THE WEEK

Insolvent

Can buffeted Air Canada rebound as a national carrier?

KATHERINE MACKLEM April 14 2003
THE WEEK

Insolvent

Can buffeted Air Canada rebound as a national carrier?

KATHERINE MACKLEM April 14 2003

Insolvent

Can buffeted Air Canada rebound as a national carrier?

THEWEEK

The planes, at least, are still airborne. But last week, against the backdrop of an increasingly fragile industry, Air Canada declared itself insolvent, filing in both Canadian and U.S. courts for protection from its creditors. For weeks, blunt CEO Robert Milton had called on the airline’s labour groups for givebacks to the tune of $650 million—half of what he claimed was the difference between the cost of running Air Canada and its smaller, more nimble competitors, among them Calgary’s Westjet. Air Canada’s business model was “broken,” he said, as Westjet and others siphoned off 25 per cent of the national carrier’s domestic fares. The Iraq war cut international bookings, and the worldwide outbreak of the respiratory disease SARS just made it worse. Simultaneously, the airline was staggering under $13 billion in debt. But the straw that broke the camel’s

back? Demands from regulators to address a pension plan shortfall.

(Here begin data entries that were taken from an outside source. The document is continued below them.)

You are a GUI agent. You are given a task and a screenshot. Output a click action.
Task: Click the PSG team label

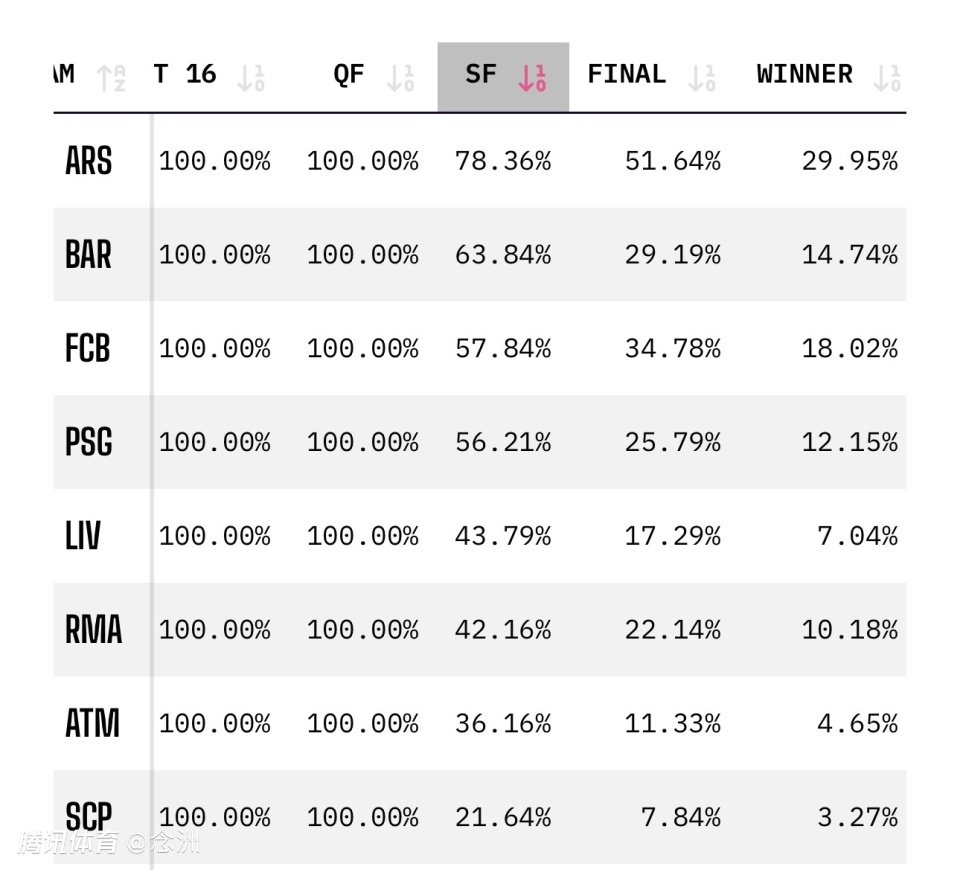[88, 442]
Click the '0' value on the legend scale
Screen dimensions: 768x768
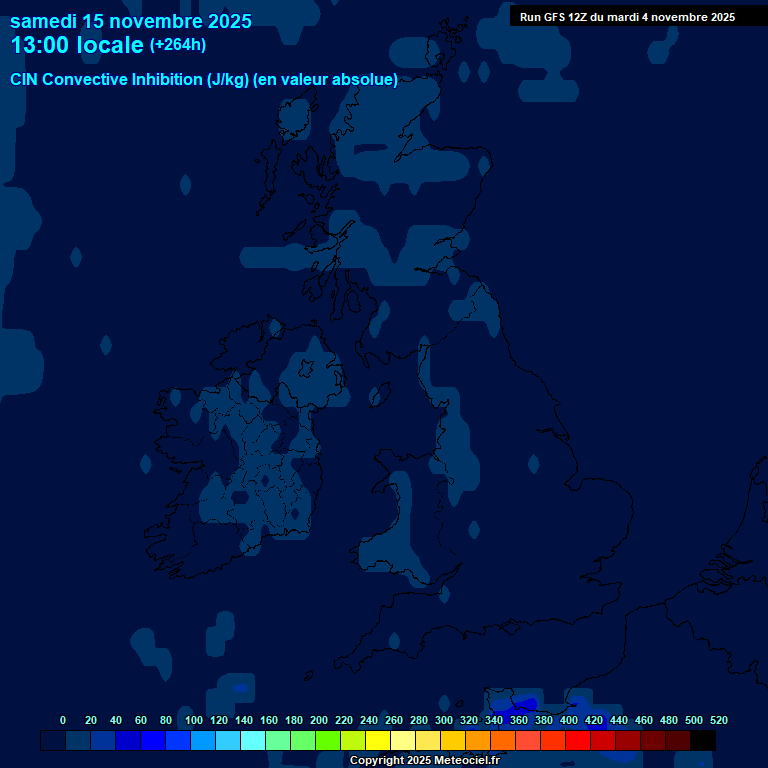63,720
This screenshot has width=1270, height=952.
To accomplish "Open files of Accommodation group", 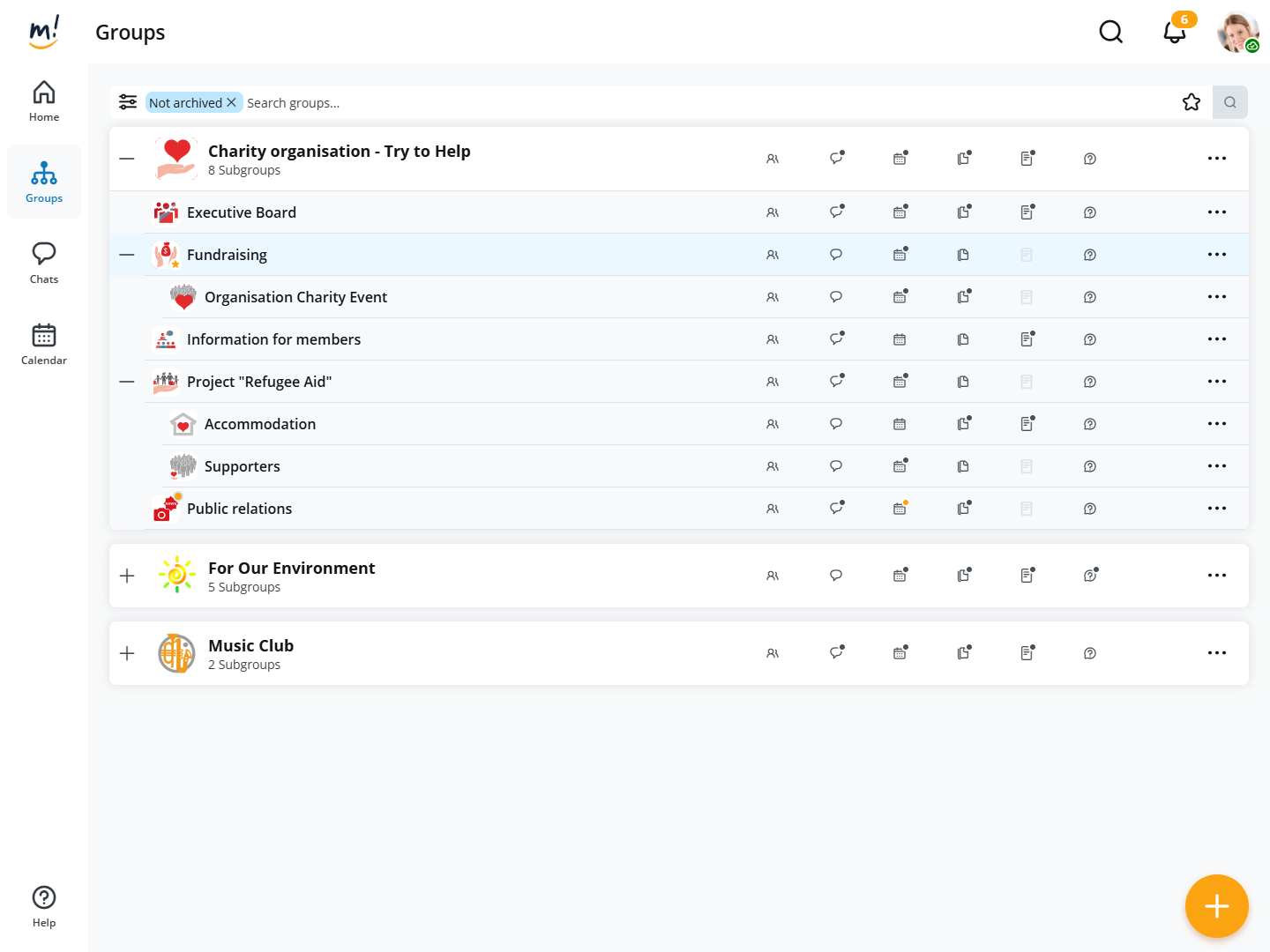I will pyautogui.click(x=963, y=424).
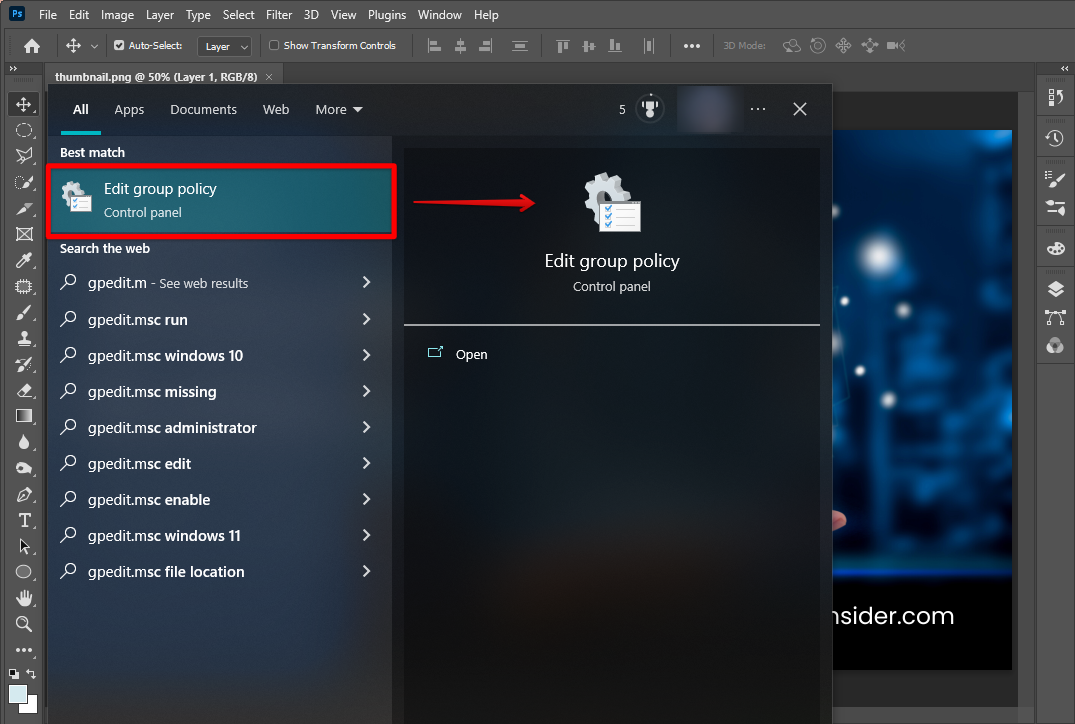The image size is (1075, 724).
Task: Switch to the Documents search tab
Action: pos(203,110)
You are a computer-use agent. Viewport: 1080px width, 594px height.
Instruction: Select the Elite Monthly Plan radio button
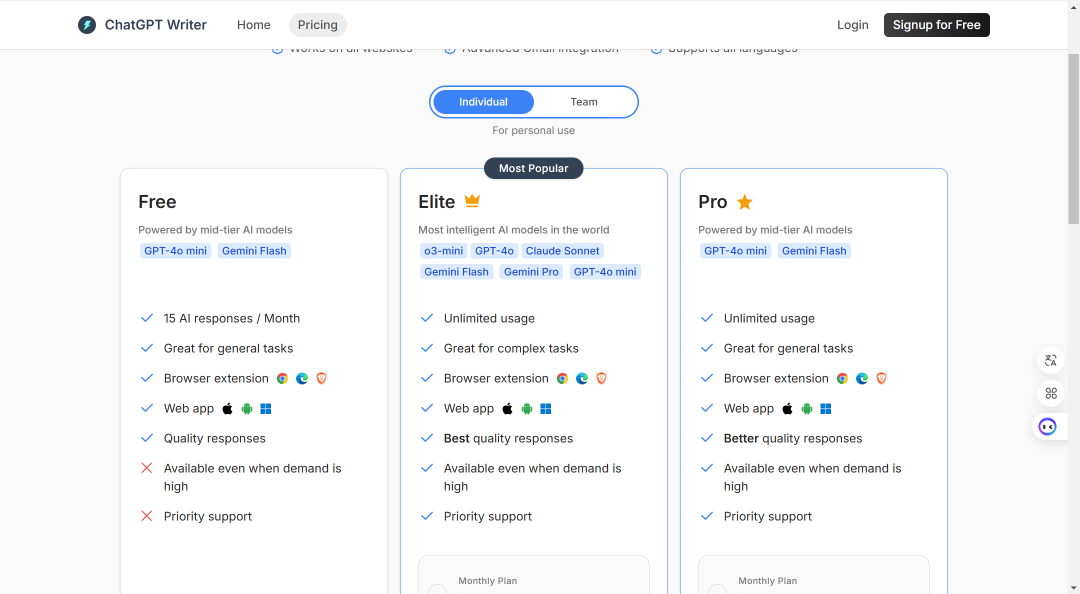click(437, 589)
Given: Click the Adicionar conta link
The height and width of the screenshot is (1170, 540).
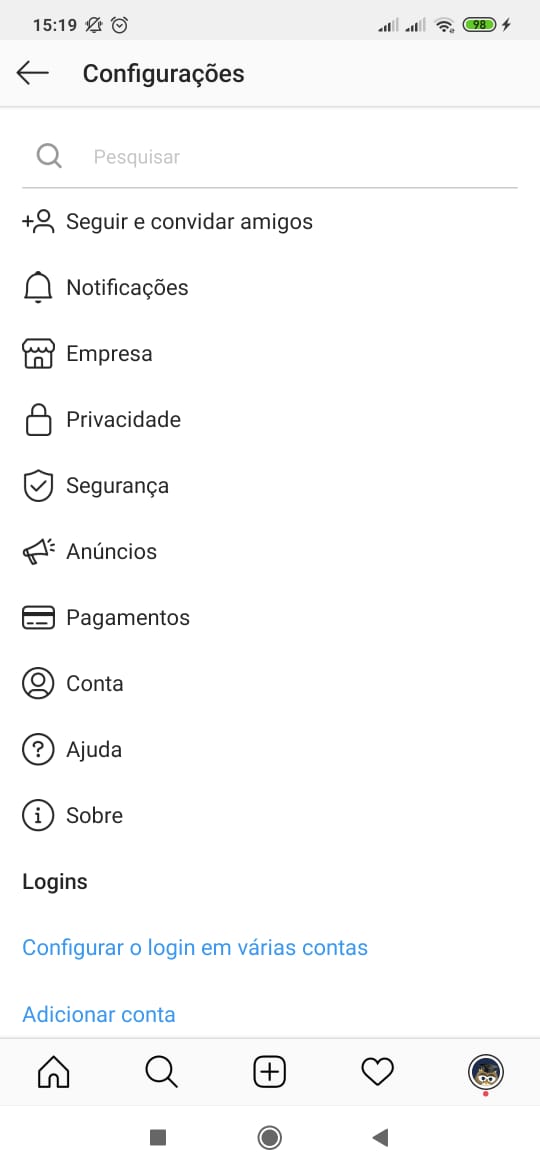Looking at the screenshot, I should (x=99, y=1014).
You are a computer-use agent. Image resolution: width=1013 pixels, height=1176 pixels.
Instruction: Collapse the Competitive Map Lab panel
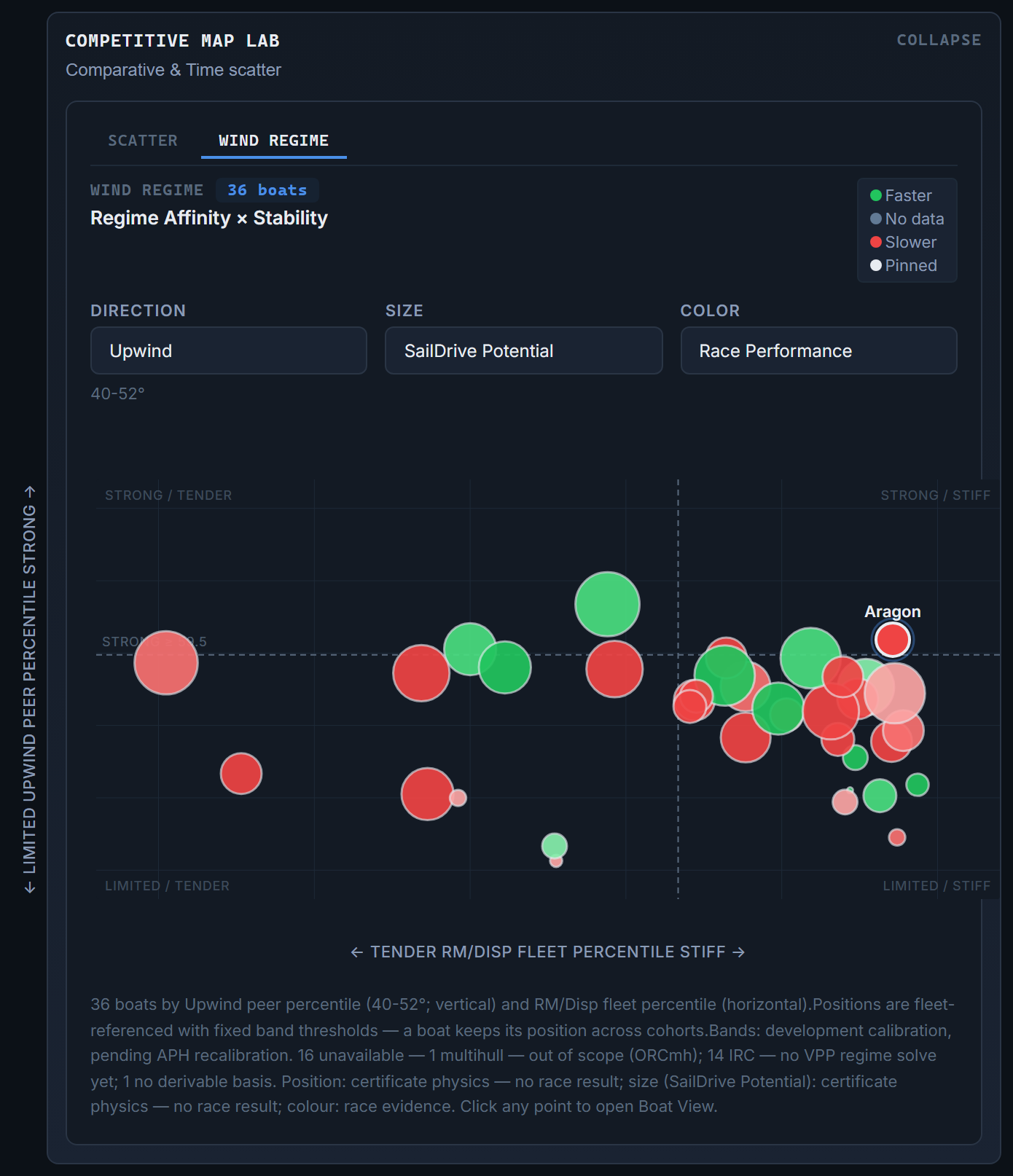click(x=939, y=40)
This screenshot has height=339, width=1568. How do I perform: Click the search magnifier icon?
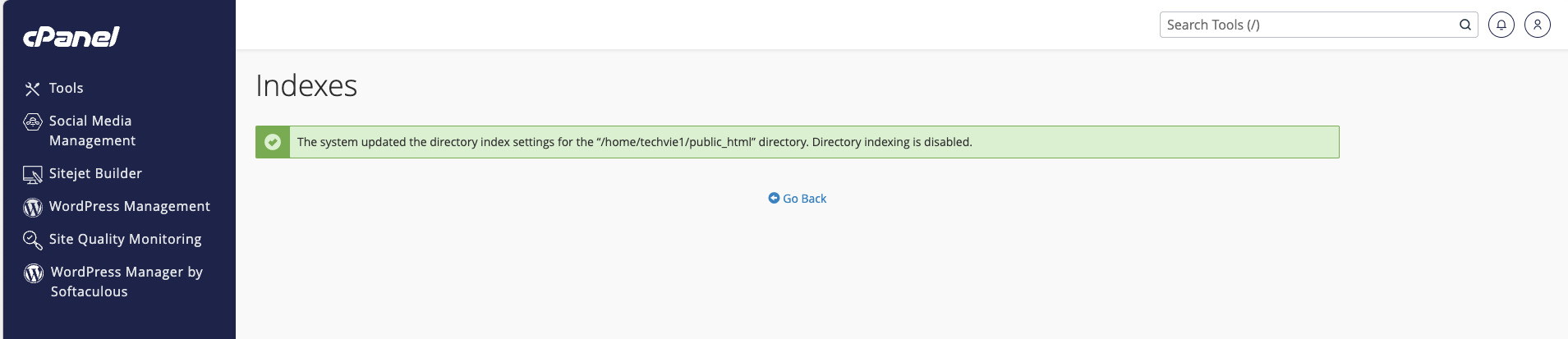pos(1465,25)
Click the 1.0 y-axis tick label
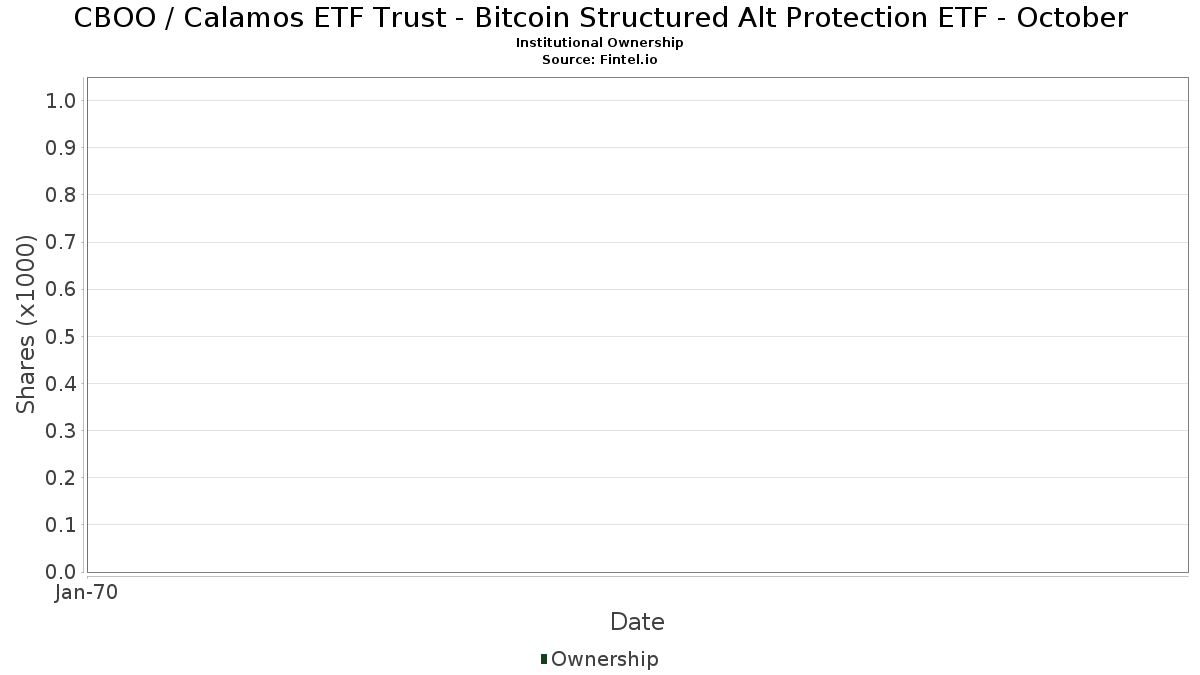1200x675 pixels. coord(61,100)
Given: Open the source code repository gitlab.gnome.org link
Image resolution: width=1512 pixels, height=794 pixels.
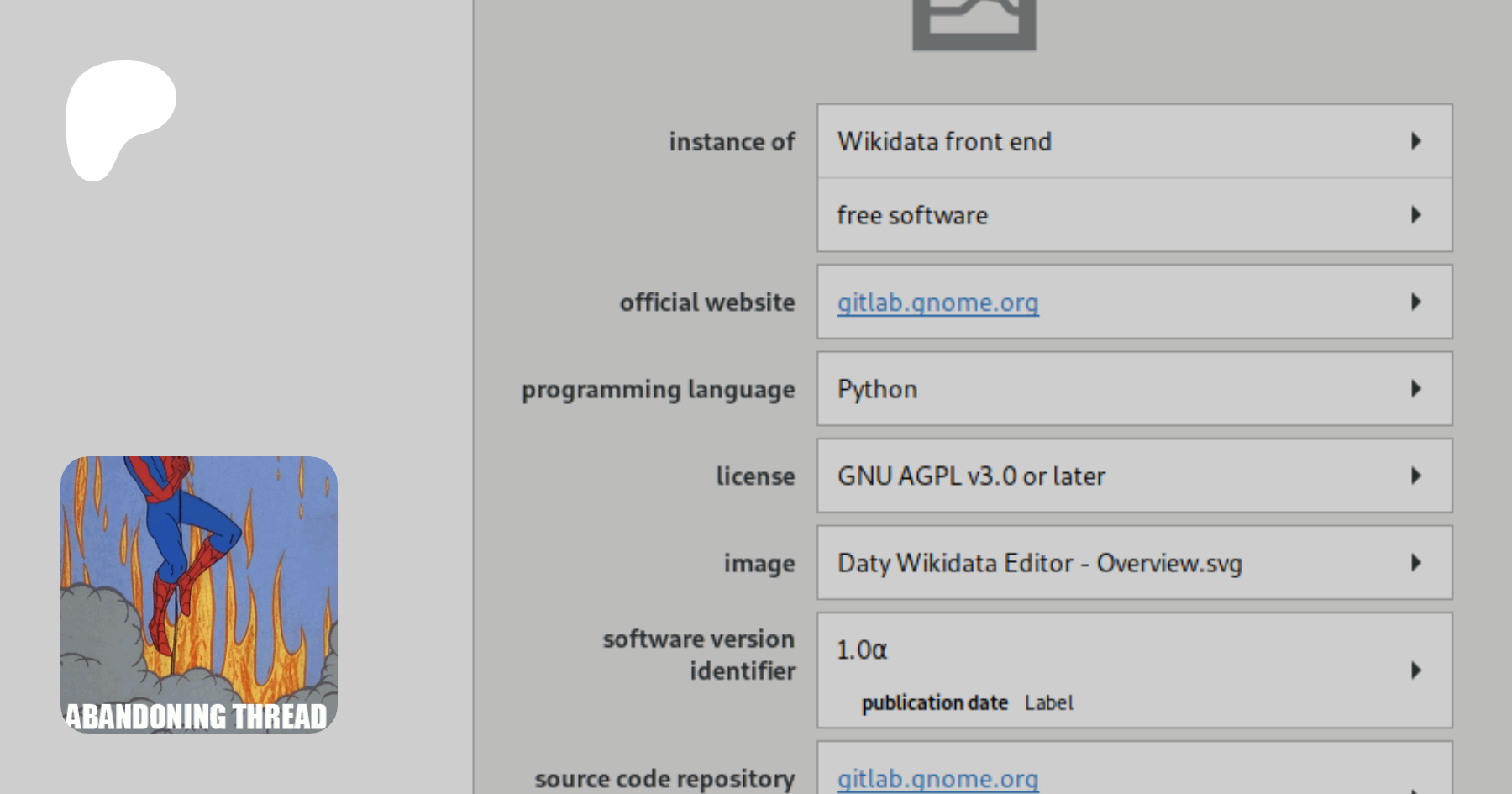Looking at the screenshot, I should [937, 779].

Still, even insolvent, the airline assured the travelling public its planes would continue to deliver passengers to their destinations. Its popular Aeroplan program remains in place, although the deal to sell a portion of it to Gerry Schwartz’s Onex Corp. may be on ice. Under court-ordered protection and supported by $1.05 billion in private financing, the airline will restructure. Already, potential suitors, including Texan and British investment houses, are lining up, envisioning a leaner, meaner—and profitable—airline. But in the end, Ottawa— whose financial help Milton rejected—will have to decide whether Canada still needs its own national flag carrier. Or something else, potentially smaller, and possibly foreign-owned.